4.2 Die Vorinstanzen haben in ihren Entscheidungen keineswegs eine sie benachteiligende (Neben)Bestimmung in die Verträge „hineininterpretiert“, wie die Revisionswerber meinen, sondern gelangten ‑ vertretbarer ‑ zum Ergebnis, dass die Beklagte nach der vertraglichen Regelung nicht verpflichtet ist, der Empfehlung der Schlichtungsstelle zur Zahlung eines höheren Leistungspreises an die Kläger zu entsprechen. Mit ihrer Argumentation bekämpfen die Revisionswerber daher auch keine vertragliche Nebenbestimmung, die nicht eine der beiderseitigen Hauptleistungen betrifft (vgl Bollenberger in KBB4 § 879 Rz 22), sondern machen im Ergebnis erneut Auslegungsfragen betreffend den Kernbereich der vertraglichen Leistungspflicht der Beklagten zum Gegenstand ihres Rechtsmittels. Dazu wurde bereits Stellung genommen. Ob die zwischen den Revisionswerbern und der Beklagten abgeschlossenen Verträge als Vertragsformblätter iSd § 879 Abs 3 ABGB angesehen werden können, muss daher nicht untersucht werden.
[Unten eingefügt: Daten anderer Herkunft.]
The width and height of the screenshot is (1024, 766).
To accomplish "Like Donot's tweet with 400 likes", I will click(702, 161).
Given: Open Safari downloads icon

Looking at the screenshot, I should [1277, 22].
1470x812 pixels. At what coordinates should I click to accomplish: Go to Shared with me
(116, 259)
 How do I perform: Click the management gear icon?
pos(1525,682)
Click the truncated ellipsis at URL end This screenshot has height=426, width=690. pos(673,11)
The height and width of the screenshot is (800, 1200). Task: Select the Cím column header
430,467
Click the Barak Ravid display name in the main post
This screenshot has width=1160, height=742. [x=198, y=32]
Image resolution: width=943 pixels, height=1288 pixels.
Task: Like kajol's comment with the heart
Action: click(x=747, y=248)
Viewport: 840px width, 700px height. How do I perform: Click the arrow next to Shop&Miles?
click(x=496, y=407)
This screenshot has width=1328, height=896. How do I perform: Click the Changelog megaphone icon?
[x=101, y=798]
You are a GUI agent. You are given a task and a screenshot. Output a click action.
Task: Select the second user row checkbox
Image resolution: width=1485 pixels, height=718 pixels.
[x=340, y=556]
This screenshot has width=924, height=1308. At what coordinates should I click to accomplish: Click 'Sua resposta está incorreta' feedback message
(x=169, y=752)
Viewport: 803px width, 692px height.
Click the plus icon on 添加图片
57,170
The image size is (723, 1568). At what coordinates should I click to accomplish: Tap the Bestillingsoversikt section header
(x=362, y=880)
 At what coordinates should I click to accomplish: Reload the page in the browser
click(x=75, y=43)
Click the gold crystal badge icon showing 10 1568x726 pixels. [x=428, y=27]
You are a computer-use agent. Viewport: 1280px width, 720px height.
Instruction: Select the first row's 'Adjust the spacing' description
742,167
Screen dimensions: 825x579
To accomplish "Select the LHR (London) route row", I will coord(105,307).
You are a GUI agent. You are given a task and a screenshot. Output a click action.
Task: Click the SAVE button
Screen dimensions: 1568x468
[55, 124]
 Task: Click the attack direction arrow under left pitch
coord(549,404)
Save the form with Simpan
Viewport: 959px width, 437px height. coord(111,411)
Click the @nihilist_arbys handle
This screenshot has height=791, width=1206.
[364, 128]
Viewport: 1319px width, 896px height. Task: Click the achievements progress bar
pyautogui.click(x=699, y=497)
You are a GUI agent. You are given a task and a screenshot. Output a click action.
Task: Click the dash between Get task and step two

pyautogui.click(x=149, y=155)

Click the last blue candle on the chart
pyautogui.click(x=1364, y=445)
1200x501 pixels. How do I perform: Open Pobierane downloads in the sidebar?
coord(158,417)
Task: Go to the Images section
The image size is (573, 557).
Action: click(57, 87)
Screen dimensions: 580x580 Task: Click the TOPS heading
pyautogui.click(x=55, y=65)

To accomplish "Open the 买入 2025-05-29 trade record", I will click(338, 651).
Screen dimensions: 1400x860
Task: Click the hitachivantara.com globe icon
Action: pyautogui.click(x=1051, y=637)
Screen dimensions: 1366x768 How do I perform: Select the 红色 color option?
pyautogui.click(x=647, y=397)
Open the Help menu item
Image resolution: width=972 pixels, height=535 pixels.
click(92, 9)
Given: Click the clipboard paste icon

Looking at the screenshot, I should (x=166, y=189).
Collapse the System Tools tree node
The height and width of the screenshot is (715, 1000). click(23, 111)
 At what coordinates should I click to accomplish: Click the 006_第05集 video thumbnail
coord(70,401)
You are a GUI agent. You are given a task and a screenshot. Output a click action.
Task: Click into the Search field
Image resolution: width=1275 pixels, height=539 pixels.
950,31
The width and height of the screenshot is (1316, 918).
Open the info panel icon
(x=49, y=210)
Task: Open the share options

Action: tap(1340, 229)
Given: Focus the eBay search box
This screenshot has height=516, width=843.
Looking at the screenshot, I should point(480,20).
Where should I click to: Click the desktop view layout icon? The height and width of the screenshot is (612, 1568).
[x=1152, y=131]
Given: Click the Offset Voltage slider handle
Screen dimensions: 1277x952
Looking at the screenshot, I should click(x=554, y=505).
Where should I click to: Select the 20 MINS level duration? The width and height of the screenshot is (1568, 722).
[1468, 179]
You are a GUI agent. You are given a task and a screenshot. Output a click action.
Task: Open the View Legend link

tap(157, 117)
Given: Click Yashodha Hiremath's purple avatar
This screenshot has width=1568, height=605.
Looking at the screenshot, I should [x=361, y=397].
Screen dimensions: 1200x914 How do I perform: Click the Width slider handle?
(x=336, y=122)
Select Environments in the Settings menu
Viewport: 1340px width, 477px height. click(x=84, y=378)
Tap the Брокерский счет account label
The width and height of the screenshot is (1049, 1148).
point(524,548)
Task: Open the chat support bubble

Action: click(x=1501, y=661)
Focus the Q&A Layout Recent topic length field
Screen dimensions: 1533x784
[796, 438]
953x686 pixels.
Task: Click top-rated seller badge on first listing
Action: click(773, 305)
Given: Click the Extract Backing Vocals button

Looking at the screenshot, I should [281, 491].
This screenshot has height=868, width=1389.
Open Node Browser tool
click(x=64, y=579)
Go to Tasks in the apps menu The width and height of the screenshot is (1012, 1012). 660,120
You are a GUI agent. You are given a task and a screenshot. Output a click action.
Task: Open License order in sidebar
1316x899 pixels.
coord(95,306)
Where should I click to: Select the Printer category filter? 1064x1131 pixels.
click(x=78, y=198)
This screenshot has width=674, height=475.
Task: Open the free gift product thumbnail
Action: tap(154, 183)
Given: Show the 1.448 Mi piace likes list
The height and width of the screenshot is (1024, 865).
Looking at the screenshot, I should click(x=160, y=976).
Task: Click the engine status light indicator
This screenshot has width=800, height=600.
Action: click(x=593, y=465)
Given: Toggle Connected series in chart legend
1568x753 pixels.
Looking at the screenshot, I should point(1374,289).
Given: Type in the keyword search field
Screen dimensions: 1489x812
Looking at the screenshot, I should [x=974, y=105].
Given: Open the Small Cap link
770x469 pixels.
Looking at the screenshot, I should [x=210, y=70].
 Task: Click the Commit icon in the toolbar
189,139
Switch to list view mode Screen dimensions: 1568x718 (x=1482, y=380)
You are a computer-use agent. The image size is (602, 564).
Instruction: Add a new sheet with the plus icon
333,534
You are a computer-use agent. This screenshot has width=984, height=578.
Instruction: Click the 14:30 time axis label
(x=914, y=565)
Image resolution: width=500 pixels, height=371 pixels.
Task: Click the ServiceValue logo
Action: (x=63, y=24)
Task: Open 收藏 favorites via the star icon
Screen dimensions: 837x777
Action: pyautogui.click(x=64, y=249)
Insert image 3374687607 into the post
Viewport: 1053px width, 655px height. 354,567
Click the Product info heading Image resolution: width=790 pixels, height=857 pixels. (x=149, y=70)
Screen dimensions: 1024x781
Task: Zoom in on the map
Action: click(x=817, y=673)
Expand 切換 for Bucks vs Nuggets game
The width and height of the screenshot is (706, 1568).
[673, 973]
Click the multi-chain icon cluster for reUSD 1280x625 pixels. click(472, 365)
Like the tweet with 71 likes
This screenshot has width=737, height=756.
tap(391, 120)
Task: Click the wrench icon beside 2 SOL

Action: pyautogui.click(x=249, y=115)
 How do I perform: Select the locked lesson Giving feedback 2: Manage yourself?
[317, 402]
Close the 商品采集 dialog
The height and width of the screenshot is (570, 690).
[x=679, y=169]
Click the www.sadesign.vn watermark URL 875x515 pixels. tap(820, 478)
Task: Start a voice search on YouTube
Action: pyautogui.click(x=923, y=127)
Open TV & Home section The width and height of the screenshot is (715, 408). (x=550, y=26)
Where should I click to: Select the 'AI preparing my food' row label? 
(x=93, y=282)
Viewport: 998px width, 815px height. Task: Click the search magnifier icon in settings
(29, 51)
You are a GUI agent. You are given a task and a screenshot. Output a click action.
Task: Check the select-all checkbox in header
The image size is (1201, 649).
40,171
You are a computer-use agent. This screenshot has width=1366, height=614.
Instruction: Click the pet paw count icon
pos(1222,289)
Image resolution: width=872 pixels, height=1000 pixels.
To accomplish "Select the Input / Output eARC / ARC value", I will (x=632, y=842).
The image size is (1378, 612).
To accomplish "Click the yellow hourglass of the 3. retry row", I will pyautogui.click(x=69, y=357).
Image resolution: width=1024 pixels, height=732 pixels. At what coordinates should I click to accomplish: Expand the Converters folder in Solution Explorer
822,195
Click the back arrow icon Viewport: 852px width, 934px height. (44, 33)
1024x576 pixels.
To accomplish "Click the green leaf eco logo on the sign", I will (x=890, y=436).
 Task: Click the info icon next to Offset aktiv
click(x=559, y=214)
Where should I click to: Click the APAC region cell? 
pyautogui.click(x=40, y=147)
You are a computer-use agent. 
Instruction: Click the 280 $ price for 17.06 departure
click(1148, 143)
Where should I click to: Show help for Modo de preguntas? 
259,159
5. Da die von den Revisionswerbern begehrte Erhöhung des Leistungspreises schon dem Grunde nach nicht berechtigt ist, erübrigt es sich, auf Fragen im Zusammenhang mit dem von ihnen erhobenen Feststellungsbegehren einzugehen.

6. Einer weiteren Begründung bedarf dieser Beschluss nicht (§ 510 Abs 3 ZPO).